*TASK DESCRIPTION*:
List every line in the entries below that contains the word "Open".

*RECORDED DATA*:
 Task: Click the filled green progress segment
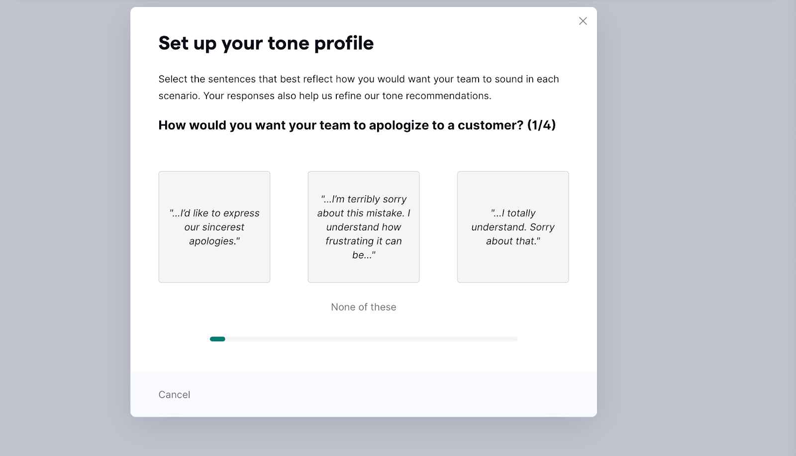click(x=217, y=339)
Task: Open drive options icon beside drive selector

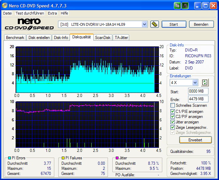Action: pos(154,24)
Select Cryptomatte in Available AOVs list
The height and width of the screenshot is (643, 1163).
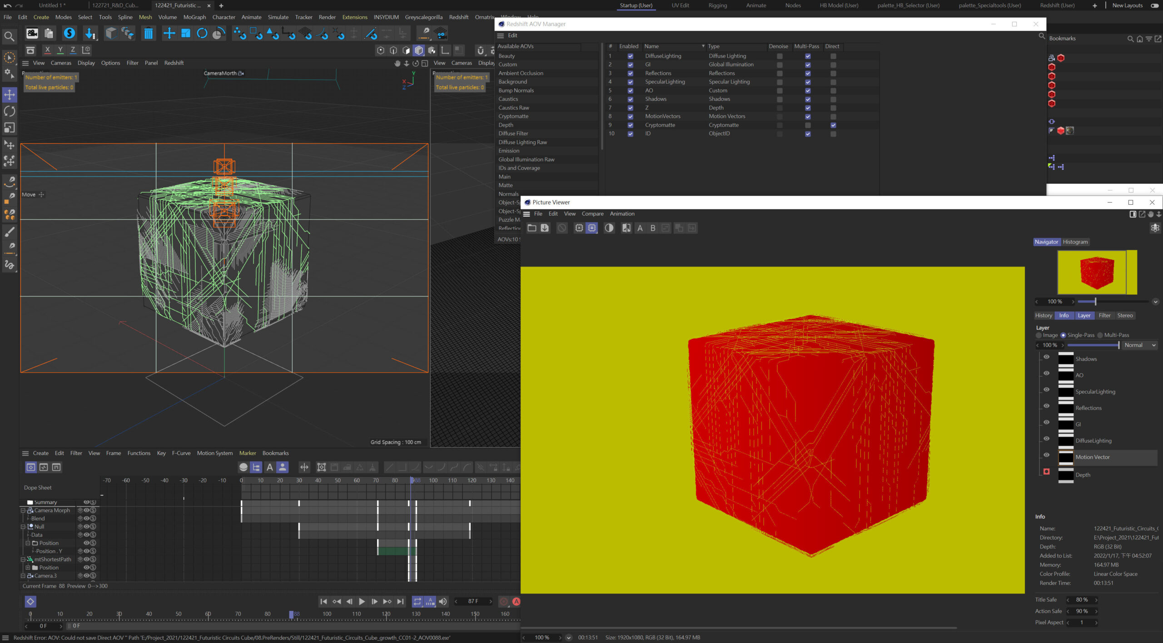[x=513, y=116]
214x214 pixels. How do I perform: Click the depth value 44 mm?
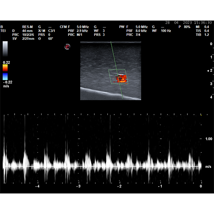27,31
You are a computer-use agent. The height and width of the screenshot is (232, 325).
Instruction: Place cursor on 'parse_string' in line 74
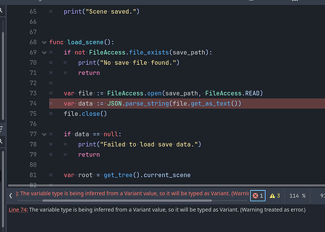point(147,104)
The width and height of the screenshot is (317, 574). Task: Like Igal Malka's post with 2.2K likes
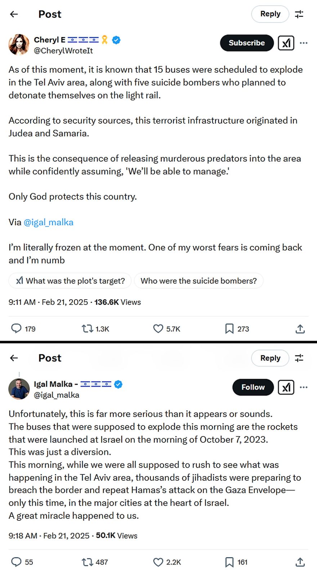(158, 562)
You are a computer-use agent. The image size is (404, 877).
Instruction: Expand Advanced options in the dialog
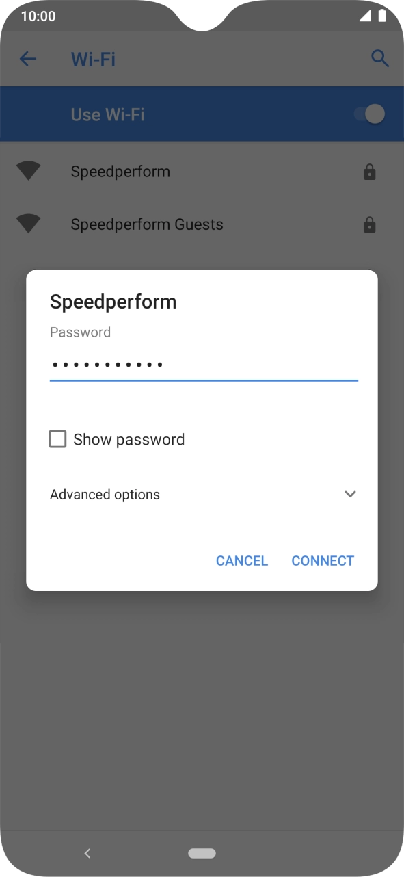tap(105, 494)
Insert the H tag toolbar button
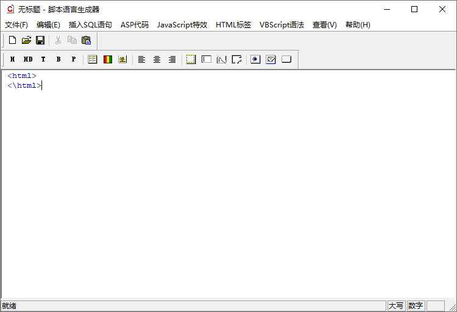 (12, 59)
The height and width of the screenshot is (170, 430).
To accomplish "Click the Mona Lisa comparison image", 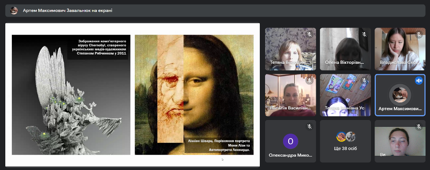I will [194, 95].
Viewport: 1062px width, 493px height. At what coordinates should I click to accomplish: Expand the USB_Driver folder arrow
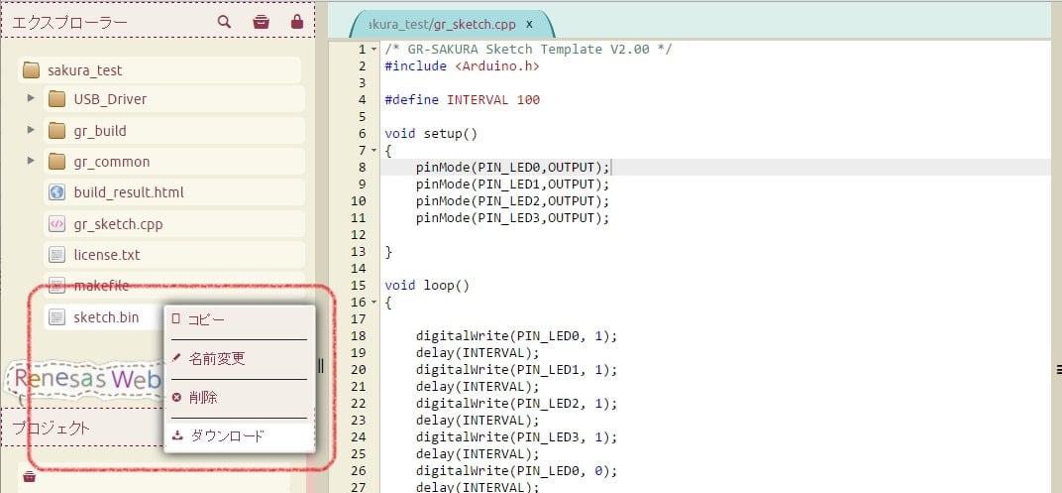coord(32,99)
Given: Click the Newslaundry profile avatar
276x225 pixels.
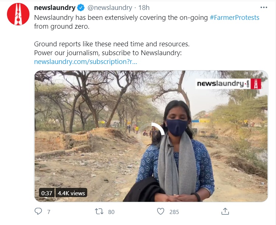Looking at the screenshot, I should coord(18,14).
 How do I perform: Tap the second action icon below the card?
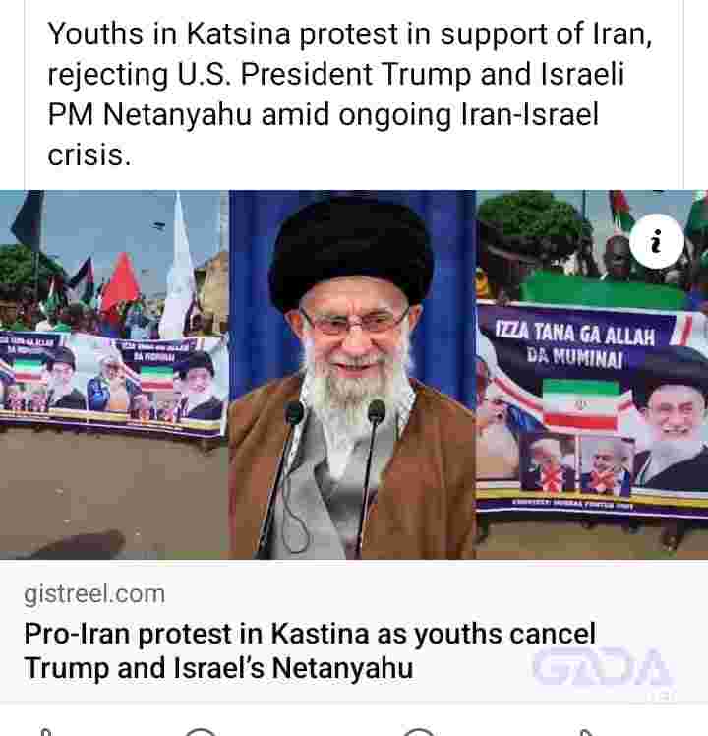201,732
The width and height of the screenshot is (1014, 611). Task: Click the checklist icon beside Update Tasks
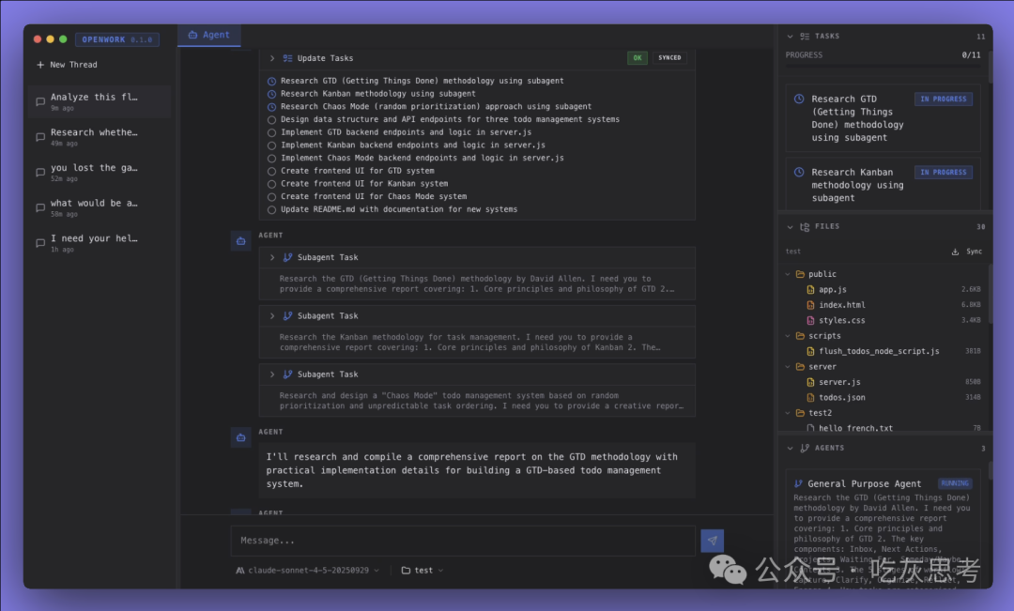(x=288, y=58)
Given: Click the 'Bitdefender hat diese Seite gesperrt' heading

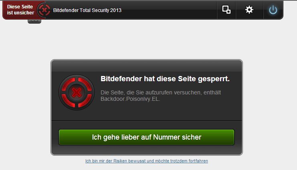Looking at the screenshot, I should tap(165, 79).
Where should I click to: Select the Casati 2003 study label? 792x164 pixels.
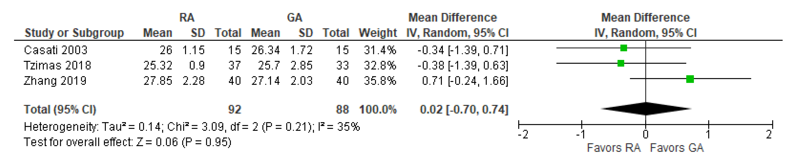click(56, 50)
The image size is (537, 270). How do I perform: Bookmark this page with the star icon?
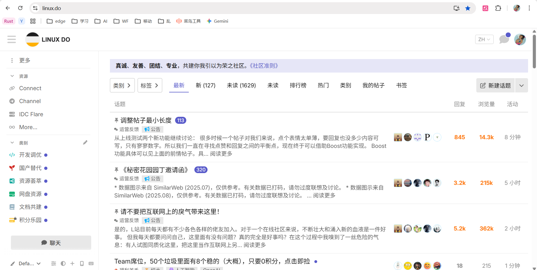[x=468, y=8]
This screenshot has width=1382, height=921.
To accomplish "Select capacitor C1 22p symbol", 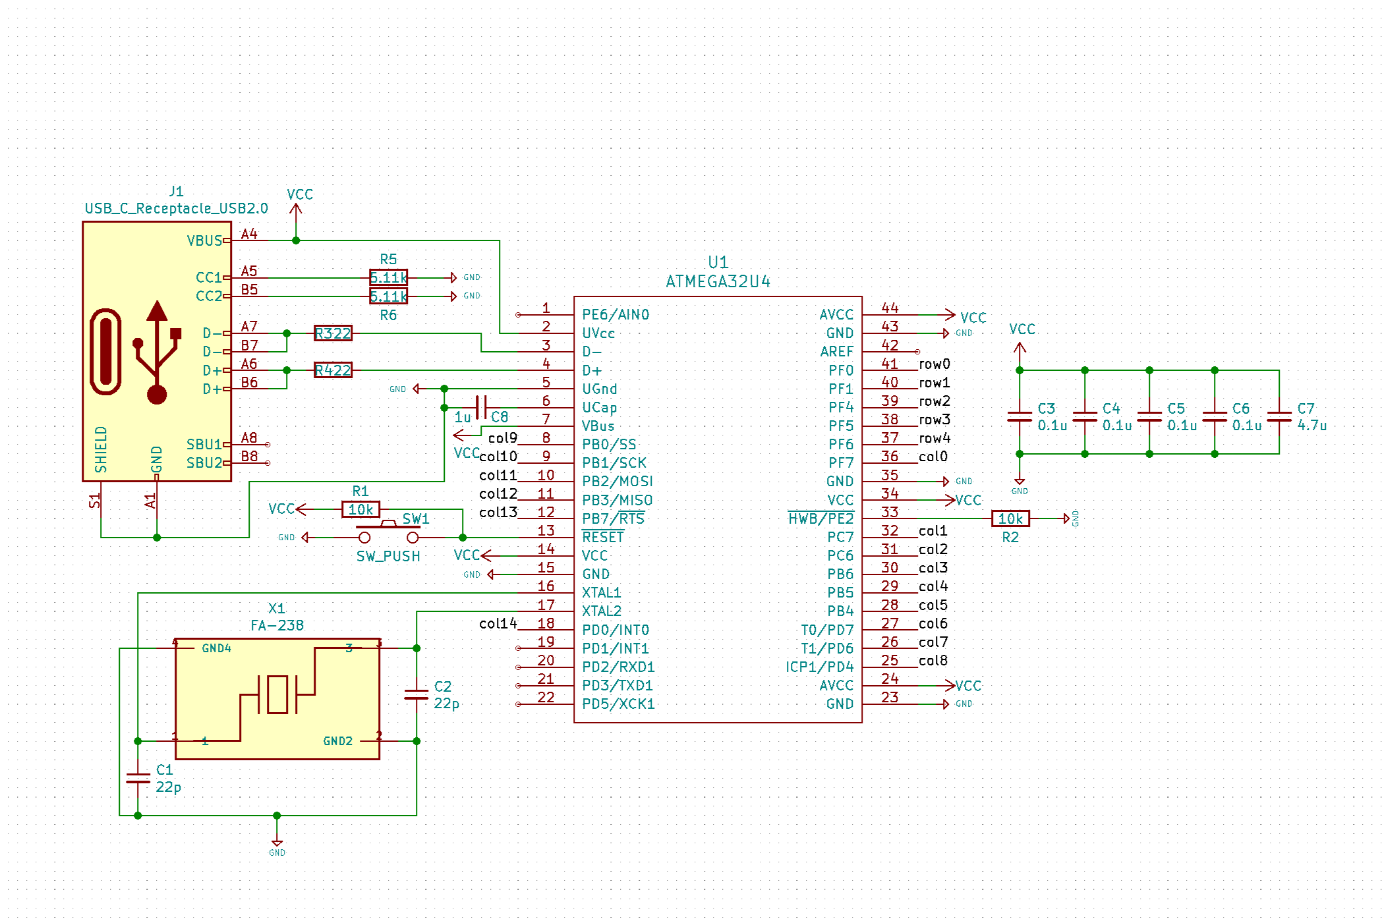I will tap(138, 778).
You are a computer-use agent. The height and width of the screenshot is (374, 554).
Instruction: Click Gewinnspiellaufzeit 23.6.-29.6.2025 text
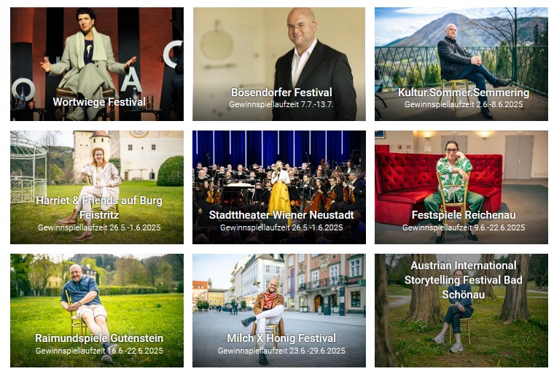(281, 351)
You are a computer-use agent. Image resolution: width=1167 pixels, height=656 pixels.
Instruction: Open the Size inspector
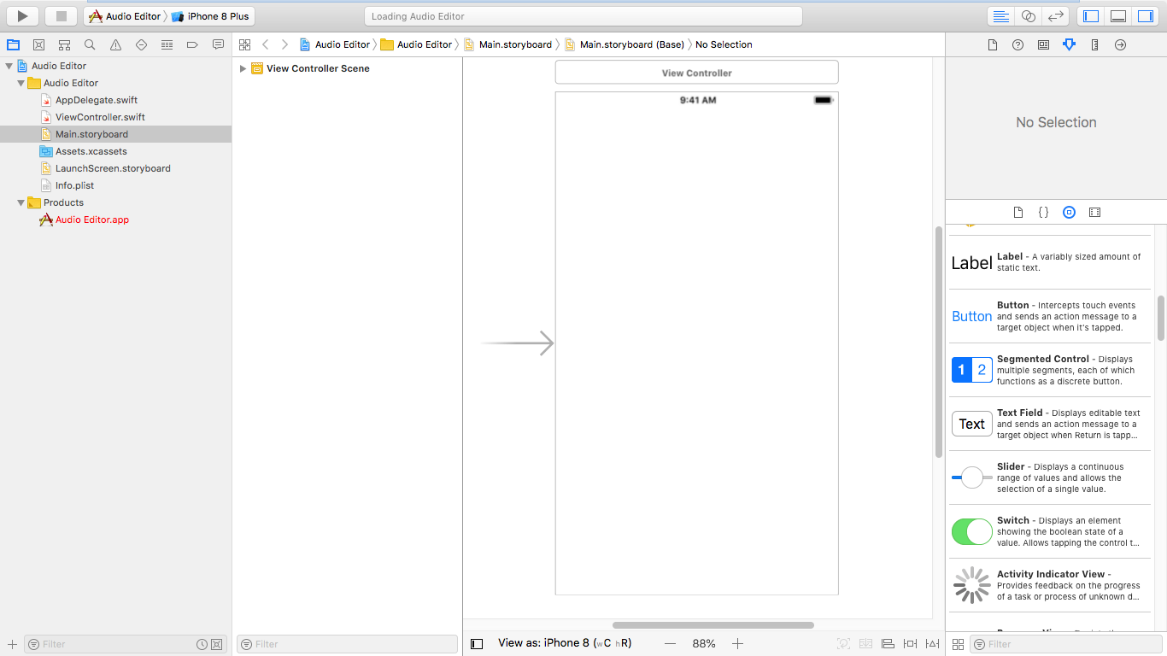point(1094,44)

*TASK OUTPUT*:
Task: Open drive options icon beside drive selector
Instruction: Open the Size inspector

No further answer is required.